== Work request ==
Write out the records below word for word, please.

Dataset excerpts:
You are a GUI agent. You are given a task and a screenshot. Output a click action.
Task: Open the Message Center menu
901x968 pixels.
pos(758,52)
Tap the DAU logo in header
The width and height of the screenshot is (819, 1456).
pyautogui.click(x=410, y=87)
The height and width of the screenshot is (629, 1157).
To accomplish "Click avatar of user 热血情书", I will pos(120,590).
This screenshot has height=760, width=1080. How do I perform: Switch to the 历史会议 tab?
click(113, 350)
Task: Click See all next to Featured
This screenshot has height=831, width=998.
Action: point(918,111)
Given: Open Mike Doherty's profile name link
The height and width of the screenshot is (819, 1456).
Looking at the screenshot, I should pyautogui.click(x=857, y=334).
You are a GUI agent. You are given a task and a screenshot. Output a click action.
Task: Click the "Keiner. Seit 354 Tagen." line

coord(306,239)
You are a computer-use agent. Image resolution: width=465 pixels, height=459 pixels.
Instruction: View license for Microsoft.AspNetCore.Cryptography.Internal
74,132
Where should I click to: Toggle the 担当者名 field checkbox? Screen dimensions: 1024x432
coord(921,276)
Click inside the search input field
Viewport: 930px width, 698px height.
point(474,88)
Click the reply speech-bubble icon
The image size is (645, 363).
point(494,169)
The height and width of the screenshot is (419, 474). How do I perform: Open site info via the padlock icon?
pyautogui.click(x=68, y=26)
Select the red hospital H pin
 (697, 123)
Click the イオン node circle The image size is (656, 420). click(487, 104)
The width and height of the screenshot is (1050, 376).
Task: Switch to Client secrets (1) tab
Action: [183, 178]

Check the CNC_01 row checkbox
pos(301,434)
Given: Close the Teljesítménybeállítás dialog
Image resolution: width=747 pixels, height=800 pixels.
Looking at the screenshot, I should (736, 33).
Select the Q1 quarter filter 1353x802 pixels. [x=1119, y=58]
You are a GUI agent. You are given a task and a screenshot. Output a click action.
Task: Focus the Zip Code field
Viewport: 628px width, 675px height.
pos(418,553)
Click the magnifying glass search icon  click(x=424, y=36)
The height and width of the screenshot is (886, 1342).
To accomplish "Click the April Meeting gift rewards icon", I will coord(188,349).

== Output below ==
You are a GUI agent. You are given a task and a screenshot. Output a click action.
Task: Open the Message Center menu
901x968 pixels.
pos(758,52)
Tap the DAU logo in header
The width and height of the screenshot is (819, 1456).
pyautogui.click(x=410, y=87)
The height and width of the screenshot is (629, 1157).
To accomplish "Click avatar of user 热血情书", I will pos(120,590).
This screenshot has height=760, width=1080. How do I perform: Switch to the 历史会议 tab?
click(113, 350)
Task: Click See all next to Featured
This screenshot has height=831, width=998.
Action: point(918,111)
Given: Open Mike Doherty's profile name link
The height and width of the screenshot is (819, 1456).
Looking at the screenshot, I should pyautogui.click(x=857, y=334).
You are a GUI agent. You are given a task and a screenshot. Output a click action.
Task: Click the "Keiner. Seit 354 Tagen." line

coord(306,239)
You are a computer-use agent. Image resolution: width=465 pixels, height=459 pixels.
Instruction: View license for Microsoft.AspNetCore.Cryptography.Internal
74,132
Where should I click to: Toggle the 担当者名 field checkbox? Screen dimensions: 1024x432
coord(921,276)
Click inside the search input field
Viewport: 930px width, 698px height.
point(474,88)
Click the reply speech-bubble icon
The image size is (645, 363).
point(494,169)
The height and width of the screenshot is (419, 474). How do I perform: Open site info via the padlock icon?
pyautogui.click(x=68, y=26)
Select the red hospital H pin
 (697, 123)
Click the イオン node circle The image size is (656, 420). click(487, 104)
The width and height of the screenshot is (1050, 376).
Task: Switch to Client secrets (1) tab
Action: [183, 178]

Check the CNC_01 row checkbox
pos(301,434)
Given: Close the Teljesítménybeállítás dialog
Image resolution: width=747 pixels, height=800 pixels.
Looking at the screenshot, I should (736, 33).
Select the Q1 quarter filter 1353x802 pixels. [x=1119, y=58]
You are a GUI agent. You are given a task and a screenshot. Output a click action.
Task: Focus the Zip Code field
Viewport: 628px width, 675px height.
pos(418,553)
Click the magnifying glass search icon  click(x=424, y=36)
The height and width of the screenshot is (886, 1342).
To accomplish "Click the April Meeting gift rewards icon", I will coord(188,349).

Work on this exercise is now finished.